We are just over 1-month post brain injury and have learned that there is a grieving process that comes with it. And it’s profound. After Brain Injury, people must grieve who they were, and the family also grieves the person who is no longer there, albeit physically present, which feels strange.
When you think of grief, you most often think of someone passing away. So how can you grieve in a situation like this? Because there is still a loss, and sometimes a really big one. In a sense, when Ethan got sick and regressed, we lost him. Not in a physical sense, he is alive, but we lost what made Ethan, Ethan.
I don’t want to get used to a new baby.
If Brain Injury has caused a loss of skill, be it physical of cognitive, you now need to get used to a new person. We need to somehow get used to an 18-month-old who now suddenly has the physical abilities of a baby that’s a couple of months old. All while remembering very well where he was at 1 1/2 months ago. But I don’t want to. I want my old baby back. And I want him back now. I don’t want to get used to a new baby. It may sound dramatic, and it’s easy to think “oh, it will be fine, he’ll learn his skills again and you’ll get him back.” Maybe. Hopefully. But the process is hard. It’s not something we want to go through, and neither does he.

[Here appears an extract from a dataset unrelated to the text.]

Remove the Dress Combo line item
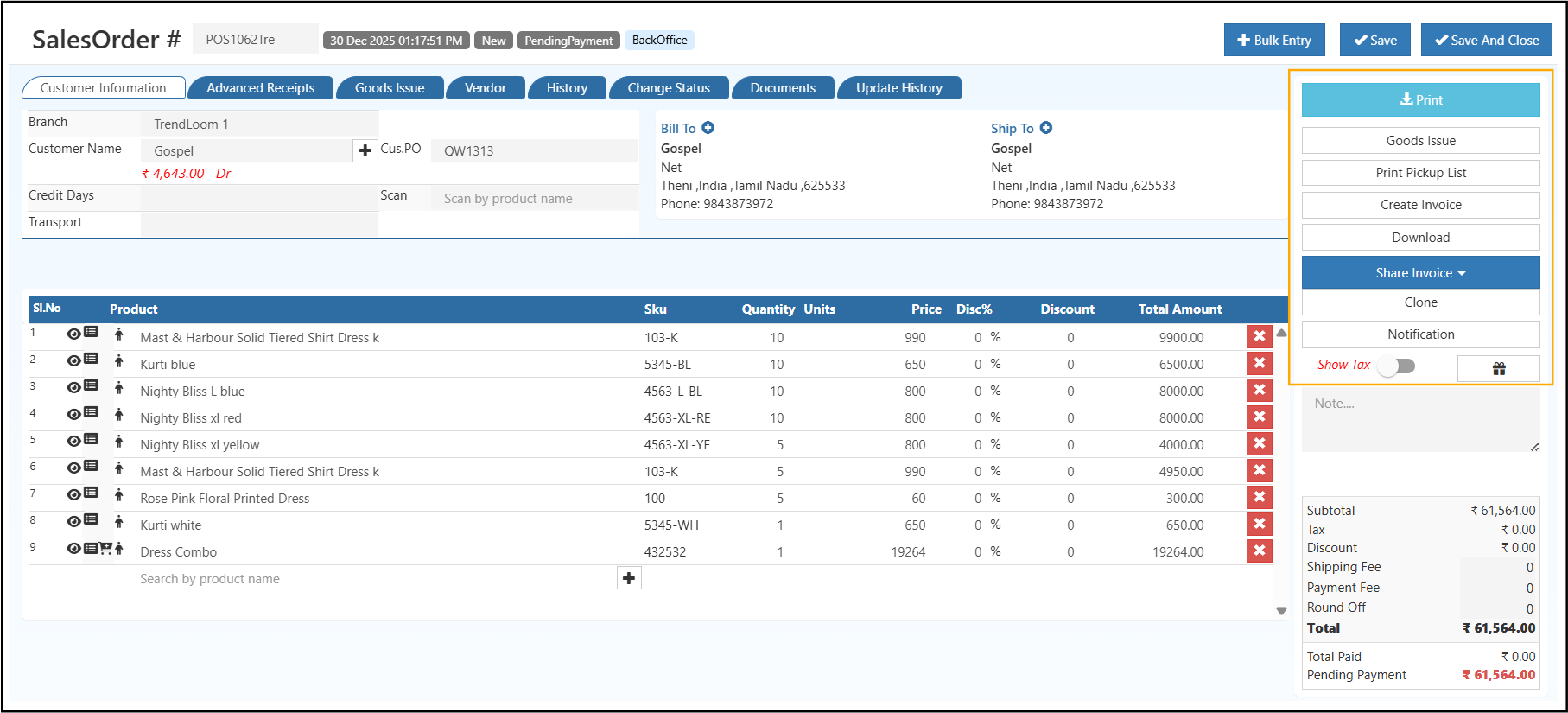 pyautogui.click(x=1259, y=551)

I remember when Timothy learned how to walk again after his Burn accident. We were so excited but instantly overcome with a sense of sadness because there was this strange feeling to have excitement about your child needing to learn something again, which reminds you it had been lost.
I have been able to connect with several other moms whose children have suffered a brain injury which has caused a loss of skills. They’re grieving. We’re grieving. None of us want to get used to our “new” child because we want our old ones back. All of us feel a sense of confusion that we can grieve something that is still very much here physically.
Not only is there a loss of how things were but there is also grief surrounded around the loss of what might have been had it not been for the injury.
Personally, we are still very fresh into the Brain Injury process, and we have no idea what time will bring, but I already find myself worrying about how things will look for him if he does not regain certain skills.
Grief after Brain injury is misunderstood.
Often, individuals (or their family members) who have suffered a brain injury, which has caused a loss are simply not understood when it comes to their grief. They are labeled as being depressed, which really, grief that is left untreated does easily turn into depression.
It’s time that the profound grieving process after Brain Injury gets acknowledged and that resources be put in place, for the individual who received the injury as well as for the people around them, because it’s real. The grief is real. Strange, but real, and it needs to be talked about.
Brain injury is hard enough, let’s not make things harder by ignoring the significant amount of grief that comes with it.